I'd like every line from the material below that has "each" in it.

◆ ◆ ◆

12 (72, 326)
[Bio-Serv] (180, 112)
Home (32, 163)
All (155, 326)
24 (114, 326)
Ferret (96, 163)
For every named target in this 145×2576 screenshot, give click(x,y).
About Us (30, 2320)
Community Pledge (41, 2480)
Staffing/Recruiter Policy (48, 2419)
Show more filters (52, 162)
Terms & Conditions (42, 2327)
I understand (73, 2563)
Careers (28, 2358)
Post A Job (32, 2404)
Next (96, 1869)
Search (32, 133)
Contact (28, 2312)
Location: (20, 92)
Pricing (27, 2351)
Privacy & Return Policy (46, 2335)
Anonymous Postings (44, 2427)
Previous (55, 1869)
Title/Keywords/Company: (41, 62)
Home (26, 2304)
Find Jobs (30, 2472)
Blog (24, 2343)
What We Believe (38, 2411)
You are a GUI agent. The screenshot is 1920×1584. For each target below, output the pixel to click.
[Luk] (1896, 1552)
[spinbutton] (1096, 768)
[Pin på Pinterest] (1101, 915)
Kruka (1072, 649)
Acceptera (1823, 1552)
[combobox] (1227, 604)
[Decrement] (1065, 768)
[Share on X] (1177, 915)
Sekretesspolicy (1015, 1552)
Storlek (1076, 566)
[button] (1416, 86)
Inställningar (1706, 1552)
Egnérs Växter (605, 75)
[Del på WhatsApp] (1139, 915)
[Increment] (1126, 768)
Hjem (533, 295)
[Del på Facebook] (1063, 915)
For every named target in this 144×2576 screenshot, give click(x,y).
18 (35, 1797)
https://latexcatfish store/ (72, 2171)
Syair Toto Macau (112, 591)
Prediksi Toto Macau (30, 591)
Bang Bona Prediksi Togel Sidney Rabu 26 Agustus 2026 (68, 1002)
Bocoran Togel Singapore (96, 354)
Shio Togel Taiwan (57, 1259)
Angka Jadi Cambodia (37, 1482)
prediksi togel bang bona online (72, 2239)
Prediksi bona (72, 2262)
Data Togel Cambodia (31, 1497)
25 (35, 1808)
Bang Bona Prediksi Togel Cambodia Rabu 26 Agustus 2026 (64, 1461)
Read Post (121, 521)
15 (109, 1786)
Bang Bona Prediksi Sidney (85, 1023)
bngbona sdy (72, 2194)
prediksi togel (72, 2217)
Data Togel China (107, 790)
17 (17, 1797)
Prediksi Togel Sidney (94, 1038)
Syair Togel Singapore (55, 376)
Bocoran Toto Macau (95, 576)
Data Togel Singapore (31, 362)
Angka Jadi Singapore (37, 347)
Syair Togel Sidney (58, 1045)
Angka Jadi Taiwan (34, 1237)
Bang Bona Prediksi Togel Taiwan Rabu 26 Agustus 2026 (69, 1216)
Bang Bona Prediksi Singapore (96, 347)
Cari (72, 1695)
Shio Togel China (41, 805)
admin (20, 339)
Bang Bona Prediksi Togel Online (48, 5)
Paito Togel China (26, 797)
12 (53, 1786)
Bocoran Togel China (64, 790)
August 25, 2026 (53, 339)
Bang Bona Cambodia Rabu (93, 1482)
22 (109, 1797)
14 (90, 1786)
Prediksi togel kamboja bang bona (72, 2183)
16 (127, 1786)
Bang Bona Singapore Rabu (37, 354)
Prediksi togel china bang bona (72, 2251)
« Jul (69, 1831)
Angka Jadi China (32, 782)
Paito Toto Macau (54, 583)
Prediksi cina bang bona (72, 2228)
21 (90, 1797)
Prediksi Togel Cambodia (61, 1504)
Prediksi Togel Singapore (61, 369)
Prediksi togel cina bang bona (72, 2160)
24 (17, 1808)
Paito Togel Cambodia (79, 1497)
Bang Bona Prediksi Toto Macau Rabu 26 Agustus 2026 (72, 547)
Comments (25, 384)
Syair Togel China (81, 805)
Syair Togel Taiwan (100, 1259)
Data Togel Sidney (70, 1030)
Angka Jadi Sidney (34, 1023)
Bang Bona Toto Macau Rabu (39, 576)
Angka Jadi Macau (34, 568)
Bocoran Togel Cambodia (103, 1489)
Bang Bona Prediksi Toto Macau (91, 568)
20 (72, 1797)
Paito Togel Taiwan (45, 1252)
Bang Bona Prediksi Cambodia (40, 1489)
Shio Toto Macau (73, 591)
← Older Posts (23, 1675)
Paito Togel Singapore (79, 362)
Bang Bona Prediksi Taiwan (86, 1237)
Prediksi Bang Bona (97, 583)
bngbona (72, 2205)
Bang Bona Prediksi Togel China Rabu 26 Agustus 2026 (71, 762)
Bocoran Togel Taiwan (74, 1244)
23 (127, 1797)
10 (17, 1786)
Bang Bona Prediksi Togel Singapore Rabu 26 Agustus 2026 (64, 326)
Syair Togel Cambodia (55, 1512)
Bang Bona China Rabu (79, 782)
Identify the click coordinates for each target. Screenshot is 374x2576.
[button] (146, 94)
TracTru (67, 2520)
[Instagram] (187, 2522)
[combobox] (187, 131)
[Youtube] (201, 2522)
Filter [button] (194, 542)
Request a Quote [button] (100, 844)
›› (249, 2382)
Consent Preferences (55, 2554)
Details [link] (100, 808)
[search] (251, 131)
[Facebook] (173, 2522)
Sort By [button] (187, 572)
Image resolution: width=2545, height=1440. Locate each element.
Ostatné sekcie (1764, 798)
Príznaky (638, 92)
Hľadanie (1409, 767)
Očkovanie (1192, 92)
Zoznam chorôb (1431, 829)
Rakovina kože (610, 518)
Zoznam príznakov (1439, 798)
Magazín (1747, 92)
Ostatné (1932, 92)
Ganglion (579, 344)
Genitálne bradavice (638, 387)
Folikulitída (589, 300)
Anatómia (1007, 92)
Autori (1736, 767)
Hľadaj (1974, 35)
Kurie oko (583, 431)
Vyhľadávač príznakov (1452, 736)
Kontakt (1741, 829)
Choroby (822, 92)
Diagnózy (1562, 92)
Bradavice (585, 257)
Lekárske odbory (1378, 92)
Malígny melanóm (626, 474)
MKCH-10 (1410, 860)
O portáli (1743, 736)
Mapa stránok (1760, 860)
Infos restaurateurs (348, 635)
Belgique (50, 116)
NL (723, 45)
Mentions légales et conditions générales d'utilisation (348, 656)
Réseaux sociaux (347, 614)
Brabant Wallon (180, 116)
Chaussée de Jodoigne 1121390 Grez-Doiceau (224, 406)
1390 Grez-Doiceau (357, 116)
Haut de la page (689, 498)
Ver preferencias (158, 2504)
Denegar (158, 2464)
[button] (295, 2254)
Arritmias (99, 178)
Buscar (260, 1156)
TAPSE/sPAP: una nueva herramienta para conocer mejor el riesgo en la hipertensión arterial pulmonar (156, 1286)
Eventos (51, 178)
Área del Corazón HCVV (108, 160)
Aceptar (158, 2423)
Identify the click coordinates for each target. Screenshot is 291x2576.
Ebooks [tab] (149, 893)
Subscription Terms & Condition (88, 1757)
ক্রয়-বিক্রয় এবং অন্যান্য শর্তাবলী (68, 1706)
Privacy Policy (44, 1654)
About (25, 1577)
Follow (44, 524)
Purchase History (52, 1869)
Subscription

◆ ◆ ◆

## Response
You are a GUI agent. The screenshot is 1920×1584. For each target below, output the pixel to click.
Identify the click coordinates for each target. Screenshot is 374x2576.
Image resolution: width=2545, height=1440. Locate each element.
Identify the click coordinates for each target. Screenshot is 291x2576.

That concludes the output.